View in PDF format: 06_CC_162236_12_21_15_.pdf

NLRB

UAW International Executive Board Upholds Integrity of UAW 2865’s Membership Vote to Divest from Corporations Complicit in Oppression of Palestinians, Decides to Nullify Vote Anyway

Tikkun2

Download in PDF format: Appeal Press Release 12-16-15

December 20, 2015

UAW International Executive Board Upholds Integrity of UAW 2865’s Membership Vote to Divest from Corporations Complicit in Oppression of Palestinians, Decides to Nullify Vote Anyway

This statement is issued by the BDS Caucus, a group of rank-­and­-file UAW 2865 members spanning every UC campus dedicated to organizing and advocating for equality and justice for the Palestinian people. As members of the BDS caucus, we know that nothing can erase the voices and will of the UAW 2865 membership, who spoke loudly and clearly in their vote last year to support Palestinian labor unions’ call for solidarity.

After the UC student­-workers’ labor union holds landslide membership vote to endorse BDS, the UAW International Executive Board (IEB) issued a response to an appeal:

● UAW IEB upholds democratic, participatory nature of vote and member engagement in process

● UAW IEB sides with business and military interests and anti­union lawyers to nullify vote because they say it’s bad for business

● Human rights concerns are ignored and social justice not prioritized

● UAW IEB repeats baseless allegations of anti­-semitism, ignores testimony of Jewish students

In December of 2014, UAW 2865, the labor union of over 14,000 teaching assistants and other student workers at the University of California, became the first major U.S. labor union to demand by a majority member vote that their union and employer divest from companies that are complicit in human rights violations against Palestinians. With a higher­ than­ usual turnout, UAW 2865 members voted to endorse divestment in a landslide, by 65%​. This resolution was brought to union leadership by rank­-and­-file members responding to a call from Palestinian labor unions to join the BDS movement.

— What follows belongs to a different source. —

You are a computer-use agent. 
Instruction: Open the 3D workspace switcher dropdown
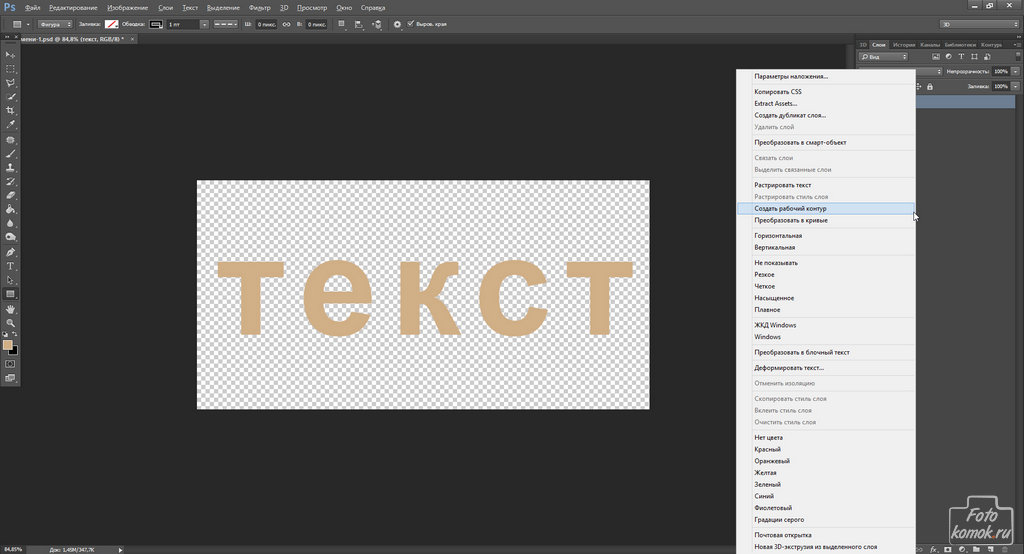coord(978,23)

Over a year later on December 15, 2015, the International Executive Board of United Auto Workers (IEB), which oversees several hundred locals including UAW 2865, issued an appeal decision which unequivocally proclaimed that the charge of an undemocratic election was baseless and that UAW 2865 conducted a fair election with ample opportunity for debate and engagement over several months. In response to the’s claim that the BDS resolution was “approved in an undemocratic fashion,” the International declared, “To the contrary, the case record discloses that the local union made an earnest effort to engage the membership in the BDS discussions…In any event, after examining the testimonies and reviewing the information received from the Appellant and the local union, we can find no evidence that the local union engaged in any improper actions that may have prohibited a fair and democratic vote on the BDS Resolution. Accordingly, the Appellant’s charge of an undemocratic election miscarries for lack of evidence.”

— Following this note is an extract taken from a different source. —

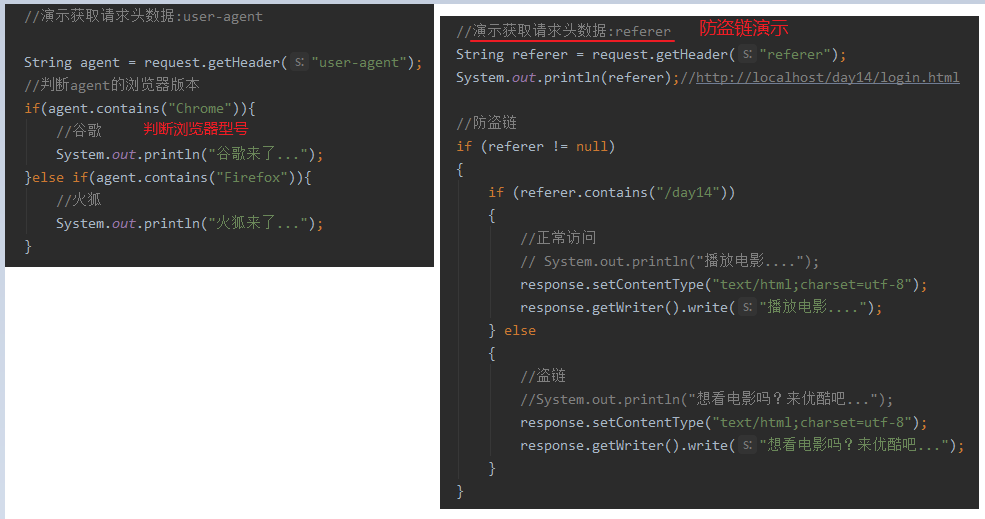
Task: Click the "Chrome" string literal
Action: [x=200, y=109]
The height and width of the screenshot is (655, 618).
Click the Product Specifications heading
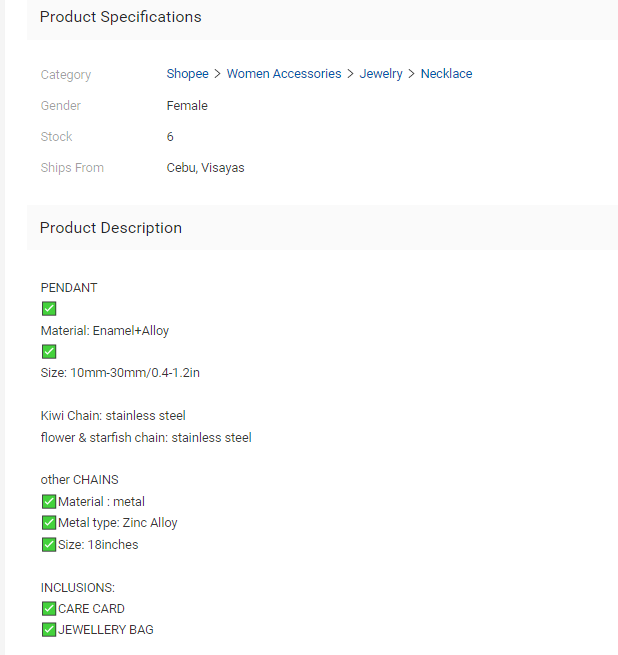click(120, 17)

This decision cites the over four months of town hall meetings, debates, and educational forums where members consistently engaged the issue in order to make an informed decision on the vote. UAW 2865’s official website also linked directly to the website of the anti­-BDS opposition caucus “Informed Grads.” UAW 2865 elected leaders also solicited numerous written opinions from members both for and against the resolution, and made all of them directly accessible on the union website. Further, next to the ballot box there were two official pro and con statements, authored by the “pro” BDS caucus and the “anti” Informed Grads caucus, respectively.

In addition, the appellant claimed UAW 2865 leadership acted in a way that encouraged voter apathy. In response, the IEB writes, “Contrarily, the local union introduced information to the I.E.B. hearing officer that showed the previous General Election had produced a lesser turnout than the vote on the BDS Resolution.”

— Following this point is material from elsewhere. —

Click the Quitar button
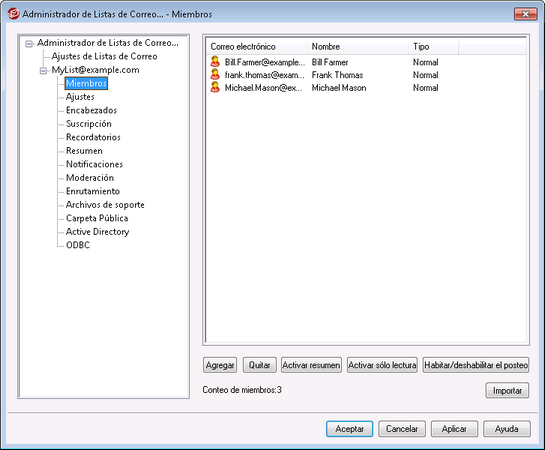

Thus, in its decision, the IEB unequivocally confirmed the democratic and open nature of our vote process, something which as UAW 2865 activists, we worked hard to ensure. We feel that UAW 2865 members’ views were accurately expressed in the BDS vote, and the IEB’s decision confirms this.

Surprisingly, the IEB decided to use its authority to “nullify” what in its own judgement was a free and fair election. And while the IEB did not impose any binding restrictions on the Local’s organizing efforts, it is nevertheless striking that, rather than nullifying the vote on electoral, procedural, or substantive UAW constitutional grounds, the International rehashed political arguments against BDS and Palestinian self-­determination. After naming companies that sell military equipment and weapons including Boeing, Caterpillar, General Electric, Lockheed Martin, ITT, Northrup­-Grumman, and Raytheon, the International claimed that BDS would “lead to a direct economic deprivation for members of the UAW, as well as other organized members by, categorically interfering with the flow of commerce to and from earmarked companies.” The IEB’s support for the profits of these companies­­–their prioritization of the so­ called “flow of commerce”–­­trumps their support for other labor unions, such as the Palestinian labor unions that initiated the call for BDS, and their own members, like the 65% of affirmative voters from UAW 2865.

Nullifying UAW 2865’s vote on this basis contradicts the IEB’s necessary role in supporting UAW and other workers who may be harmed not only by exploitative labor relations but also by socially irresponsible foreign investment. The IEB’s main constitutional argument against the BDS election is clearly based on the interests of the employers rather than those of workers. ​This is representative of a model of business unionism that many have openly critiqued in the UAW, namely the assumption that the interests of employers are one and the same as the interests of employees. Strangely, the IEB decision even invokes the no­strikes clause of the UAW 2865 contract with the University of California—an article which was imposed to undermine the union’s collective bargaining power— to argue that BDS breaches our contract. Claiming that a written request for UC divestment from corporate war profiteers constitutes a serious disruption of the operations of the employer stretches even the wildest imagination.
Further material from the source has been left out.